将棋界が熱い視線を送るビッグタイトル戦、第67期王座戦五番勝負が、いよいよ2019年9月2日に幕を開けます。今回、斎藤慎太郎王座に挑戦するのは、飛ぶ鳥を落とす勢いの永瀬拓矢叡王です。2019年に念願の初タイトルを獲得したばかりの永瀬叡王ですが、その表情に慢心は一切ありません。むしろ「もっと地力をつけなければ」と、さらなる高みを目指して懸命に準備を進める姿が印象的です。
今回の五番勝負において、永瀬叡王は本戦4局すべてを先手番で勝ち上がってきました。他の棋戦ではこれほど極端な偏りはないそうですが、王座戦に関しては不思議と先手番に縁があるようです。対局を控えた現在の心境について、永瀬叡王は「調子は良くも悪くもない。ここから上げていかなければならない」と、自分自身を厳しく律しながらも、静かな闘志を燃やしています。

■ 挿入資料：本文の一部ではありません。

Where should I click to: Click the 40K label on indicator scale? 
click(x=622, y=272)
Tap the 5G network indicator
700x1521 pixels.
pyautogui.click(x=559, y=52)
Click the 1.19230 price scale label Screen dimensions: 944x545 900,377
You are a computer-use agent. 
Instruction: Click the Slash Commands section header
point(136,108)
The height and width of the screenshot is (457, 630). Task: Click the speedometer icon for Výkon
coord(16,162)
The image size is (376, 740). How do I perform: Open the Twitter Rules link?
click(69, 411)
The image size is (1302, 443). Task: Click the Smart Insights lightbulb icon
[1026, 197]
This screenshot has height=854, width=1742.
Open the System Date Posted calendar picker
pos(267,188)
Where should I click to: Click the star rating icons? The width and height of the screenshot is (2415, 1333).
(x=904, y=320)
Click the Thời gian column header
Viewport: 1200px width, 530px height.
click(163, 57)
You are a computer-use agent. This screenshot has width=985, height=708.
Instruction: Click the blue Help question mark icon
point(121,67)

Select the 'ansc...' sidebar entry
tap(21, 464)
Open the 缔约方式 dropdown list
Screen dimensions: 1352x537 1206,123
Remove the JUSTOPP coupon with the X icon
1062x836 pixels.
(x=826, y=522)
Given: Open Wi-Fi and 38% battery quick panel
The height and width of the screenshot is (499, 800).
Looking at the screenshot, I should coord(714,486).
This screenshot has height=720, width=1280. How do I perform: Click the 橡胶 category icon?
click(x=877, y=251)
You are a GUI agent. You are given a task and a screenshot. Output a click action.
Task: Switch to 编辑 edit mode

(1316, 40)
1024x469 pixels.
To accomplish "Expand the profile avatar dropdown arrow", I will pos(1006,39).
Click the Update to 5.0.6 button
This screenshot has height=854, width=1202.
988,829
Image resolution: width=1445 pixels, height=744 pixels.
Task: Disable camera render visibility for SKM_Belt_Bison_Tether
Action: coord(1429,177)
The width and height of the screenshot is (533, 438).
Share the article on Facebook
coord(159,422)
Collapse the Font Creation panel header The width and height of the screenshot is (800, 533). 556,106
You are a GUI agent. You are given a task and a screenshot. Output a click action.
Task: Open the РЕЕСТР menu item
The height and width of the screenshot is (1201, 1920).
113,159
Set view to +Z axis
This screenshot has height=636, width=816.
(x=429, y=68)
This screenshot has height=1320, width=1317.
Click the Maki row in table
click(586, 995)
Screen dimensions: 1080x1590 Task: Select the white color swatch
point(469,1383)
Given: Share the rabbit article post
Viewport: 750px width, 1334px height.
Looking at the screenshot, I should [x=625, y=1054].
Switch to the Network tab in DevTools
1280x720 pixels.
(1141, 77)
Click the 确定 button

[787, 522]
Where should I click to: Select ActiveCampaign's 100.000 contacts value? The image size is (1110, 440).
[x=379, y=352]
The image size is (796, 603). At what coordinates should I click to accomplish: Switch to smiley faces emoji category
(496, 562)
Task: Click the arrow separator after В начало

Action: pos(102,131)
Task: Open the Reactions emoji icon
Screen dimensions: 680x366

本棋戦の持ち時間は、チェスクロック方式で各5時間と設定されています。チェスクロック方式とは、ボタンを押した瞬間に残り時間が確定する計測方法で、1分未満を切り捨てる従来の「ストップウォッチ方式」とは異なり、1秒単位の正確な時間管理が求められます。永瀬叡王はすでに叡王戦でこの方式を経験しており、「時間配分がしやすく、わかりやすい」と前向きに捉えているようです。
また、今回の対局では夕食休憩が30分に短縮されるという変更点もあります。永瀬叡王といえば、対局中に栄養補給としてバナナを頬張る姿が有名で、「食べることも仕事」という独自のプロ意識を持っています。短い休憩時間をどう活用し、集中力を維持するのかという点も、勝負の行方を左右する面白いポイントになるでしょう。こうした盤外の工夫も、現代将棋の重要な要素と言えます。
対戦相手の斎藤慎太郎王座について、永瀬叡王は「切れ味の鋭い居飛車党であり、粘り強さを武器に結果を出している作戦家」と分析しています。居飛車党とは、序盤から飛車を元の位置(右側)に据えて戦うスタイルを指します。「攻めの斎藤」と「受けの永瀬」という対照的な棋風の二人がぶつかり合う今シリーズは、まさに矛と盾が激突するような展開が予想されます。
SNSやファンの間では、実家が横浜市内で人気の家系ラーメン店を営んでいるという永瀬叡王の親しみやすいキャラクターも話題です。しかし、一度盤面の前に座れば、その執念深い受けの粘りは「軍曹」の異名をとるほど強固なものです。同世代との対局が少ないという永瀬叡王にとって、若き実力者である斎藤王座との対決は、非常に楽しみな挑戦であるに違いありません。
編集部としては、永瀬叡王の「危機感こそが成長の原動力」というストイックな姿勢に、次世代の王者としての風格を感じずにはいられません。初戦は2019年9月2日に神奈川県秦野市の「陣屋」で始まります。その後、2019年9月18日の大阪、2019年10月1日の神戸へと続くこのシリーズが、将棋史に残る名局となることを期待して止みません。皆様もぜひ、世紀の決戦をその目に焼き付けてください。